How Much Money Do I Need?Posted on August 14th, 2010 William 1 comment
How much money do I need?
There are really two questions here: how much money will I need to live on after I retire, and how much do I need to save now to meet that goal? If you start saving early and plan correctly, most of the money you'll live on in retirement will actually come from compound interest, rather than being money you put away yourself.
Once you retire, you might need less money...or you might need more! Consider these factors..
How much will health insurance cost? If you're not working, health insurance can be very expensive. Older people tend to require more prescription medicines and expensive surgeries; you should plan for your costs to increase.

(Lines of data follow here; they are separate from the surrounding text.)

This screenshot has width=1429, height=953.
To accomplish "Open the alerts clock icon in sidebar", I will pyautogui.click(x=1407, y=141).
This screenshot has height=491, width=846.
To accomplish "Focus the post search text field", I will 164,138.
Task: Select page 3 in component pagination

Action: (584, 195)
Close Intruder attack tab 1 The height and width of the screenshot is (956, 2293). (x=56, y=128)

How will your habits change? You might save money on gas once you're no longer driving to work; you might even stop driving altogether, doing away entirely with the expense of a car. On the other hand, you might decide to take up traveling..
How long do you expect to live? If you retire early, your savings will need to last for a long time, especially after you factor in inflation. People are living much longer these days; you'll likely want to plan on having money to last for several decades.

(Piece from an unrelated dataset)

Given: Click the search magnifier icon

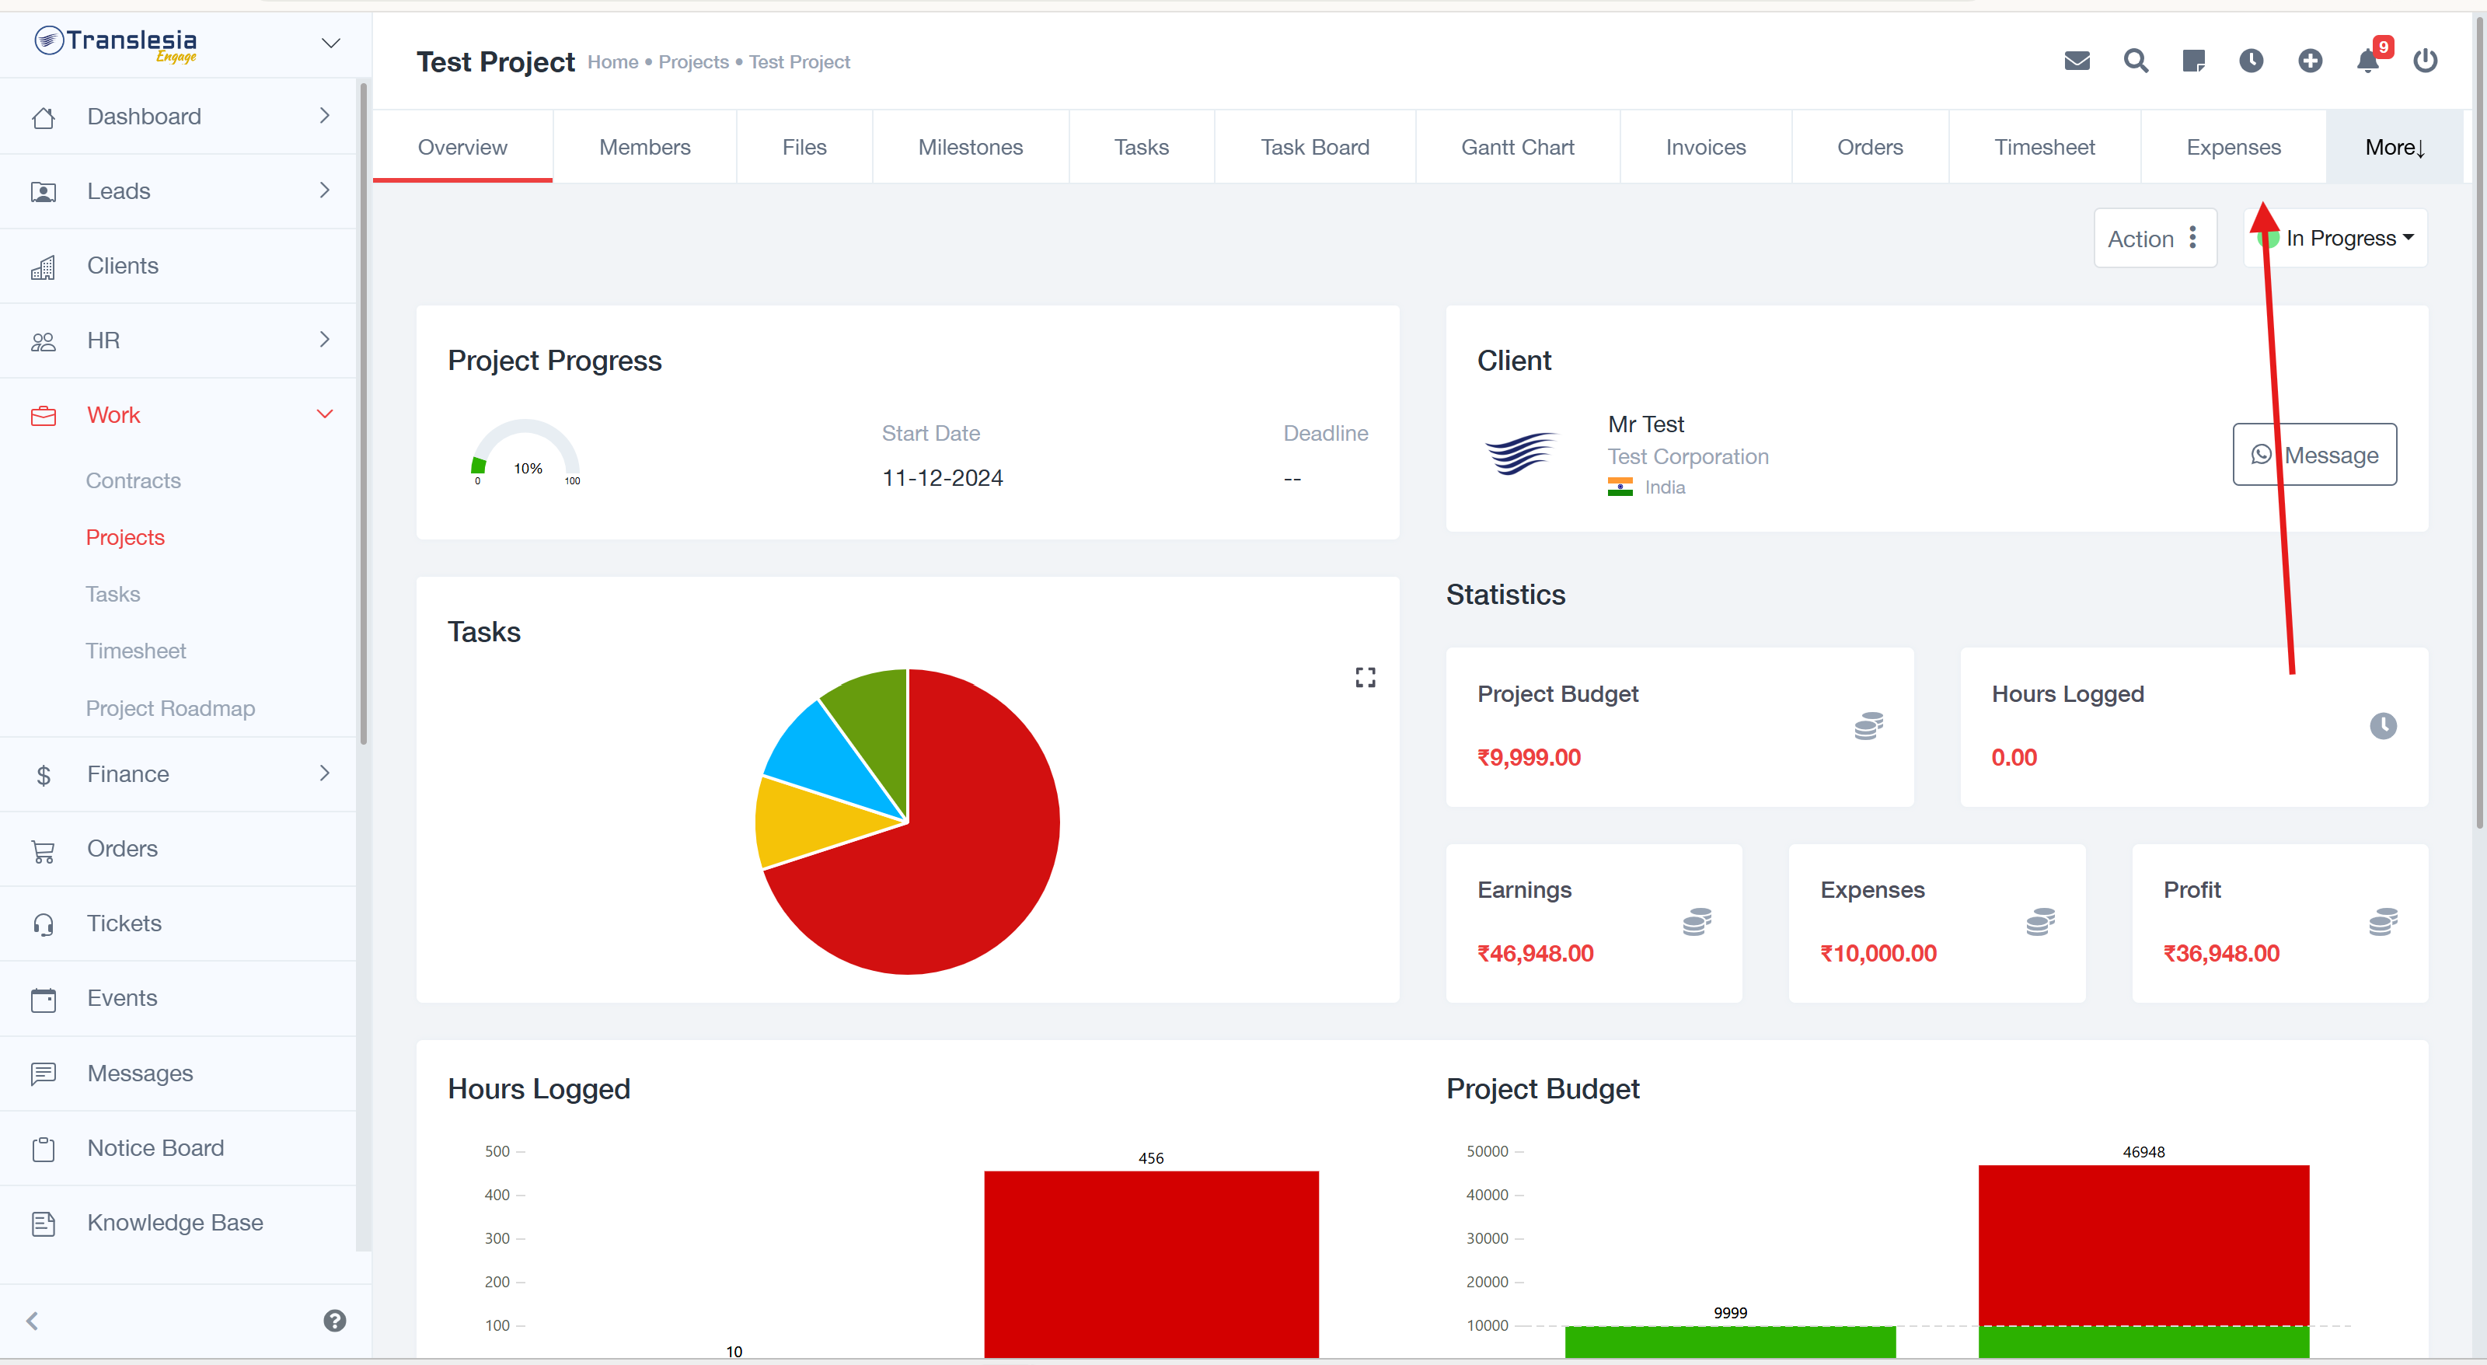Looking at the screenshot, I should (2136, 62).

Suppose you decide that you can live on the same amount of money you're making now; how big of a nest egg do you need to provide that much money, adjusted for inflation, indefinitely? This really depends on how aggressively you plan to invest after retirement; if your retirement fund is making 15% interest, you’ll need a lot less than if it’s making 5%...but you’ll obviously be taking a bigger risk. A balanced retirement fund consisting of a mix of investments that return an average 10% per year would let you live indefinitely on 12 years’ salary (the extra 20% going back into the fund to counteract inflation).
Where will I get 12 year’s salary? I can barely save any money now!

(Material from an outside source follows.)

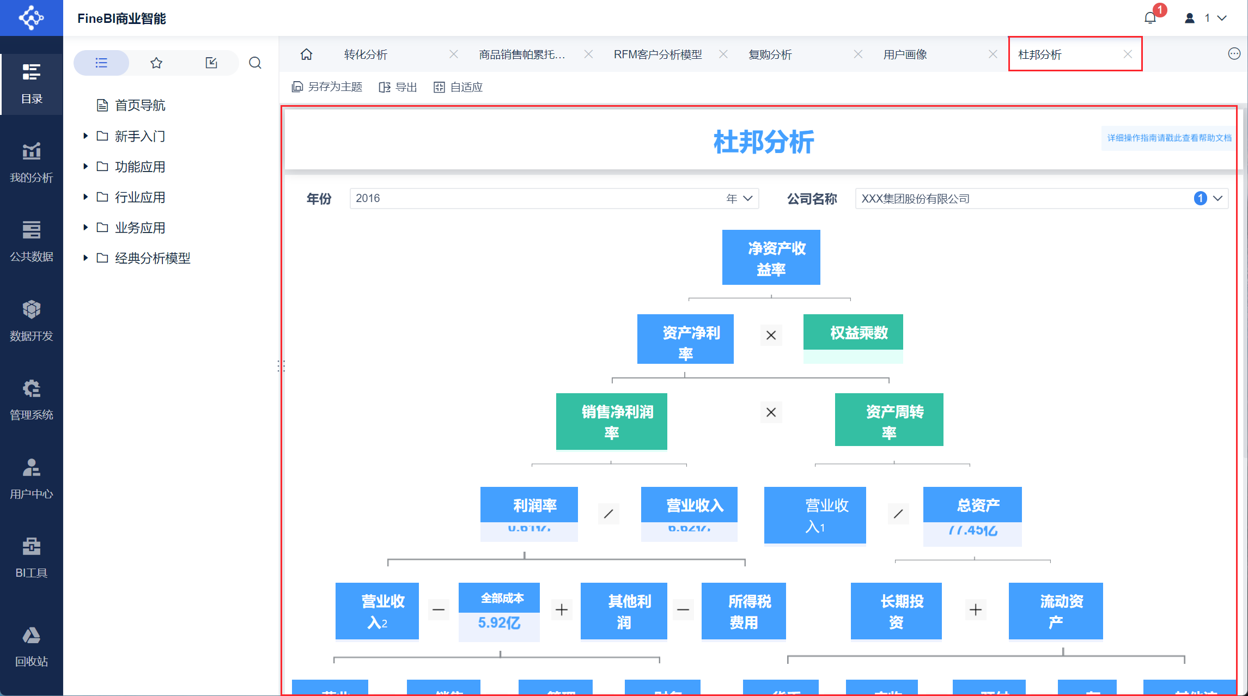
Task: Open the notification bell
Action: click(1150, 18)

You’re not alone; people our age, on average, have unprecedented levels of debt and very little in savings. The important thing is to start as soon as possible. Remember, $1 invested at 7.2% interest now will return $4 in twenty years. If you are 25 years old and invest 17% of your salary each year for the next 25 years (ignoring raises and inflation), you’ll have over 12 years’ salary at age 50. Saving a full 20% will give you over 14 years’ salary.
I can’t save 20% of my salary!
Spending is always much easier than saving. That’s why it’s important to do two things:
Have the money automatically deducted from your paycheck, so you never have a chance to spend it. This is generally called "pay yourself first" and is the most effective way to save money.
Find ways to supplement your income; just because you're retired doesn't mean you can't bring in some extra money!
We’ll discuss ways to do both of these in other articles.